10年8月15日
65回目の終戦の日

毎年今頃になると戦争の映画や戦争に関する番組がテレビで一斉に流れ始めます。人として戦争は最も忌み嫌うべきもので決して起こしてはいけない事と思います。私も多くの方々より戦争体験のお話を聞いてまいりました。たくさんの心に残るお話がありますが最近お話いただいた方はいわゆる神風特攻隊に志願し訓練を受け出撃を待つ間に終戦となり九死に一生を得られました。その方の出撃を待つ間の心境は「本来祖国を守るためという事は分かってはいるのだが心底は自分の家族や友人を守りたいという気持ちが一番でそれによって自分が死ぬという事の感覚は麻痺をしていた。」
「ある日いつ出撃命令が下るか分からない様な時仲間達と飛行場の片隅で集まって談笑していると話は故郷や家族の話になった。はじめは賑やかに話していたが徐々に言葉少なくなり最後には沈黙が続いた。そんな時その内の一人が故郷に向かって、お母さん・お母さんと叫び始めた。するとそこにいた特攻隊員全員が銘々にお母さんを連呼した。
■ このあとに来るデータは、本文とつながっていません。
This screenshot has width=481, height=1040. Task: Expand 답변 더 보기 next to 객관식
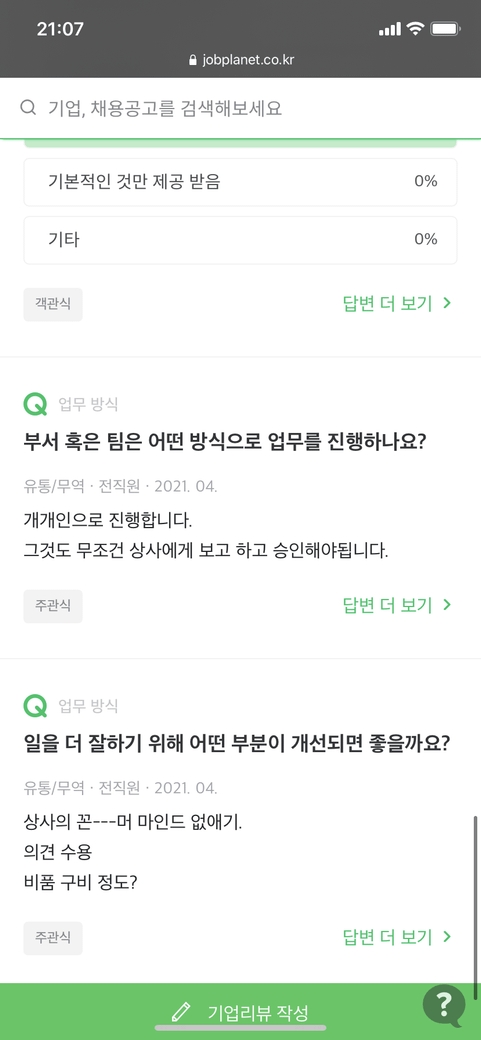point(397,304)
」このお話を聞いてまるで映画のワンシーンが目に浮かぶとともにその時の隊員達の心中を考えると震えがおきてしまいました。
世界には今も弾丸が飛び交い紛争中の地域があります。
我が国の現在の平和のために如何に多くの方の生命や血のにじむ様な努力があったかを忘れてはいけないと思います。
戦没者の御冥福を心よりお祈り申し上げます。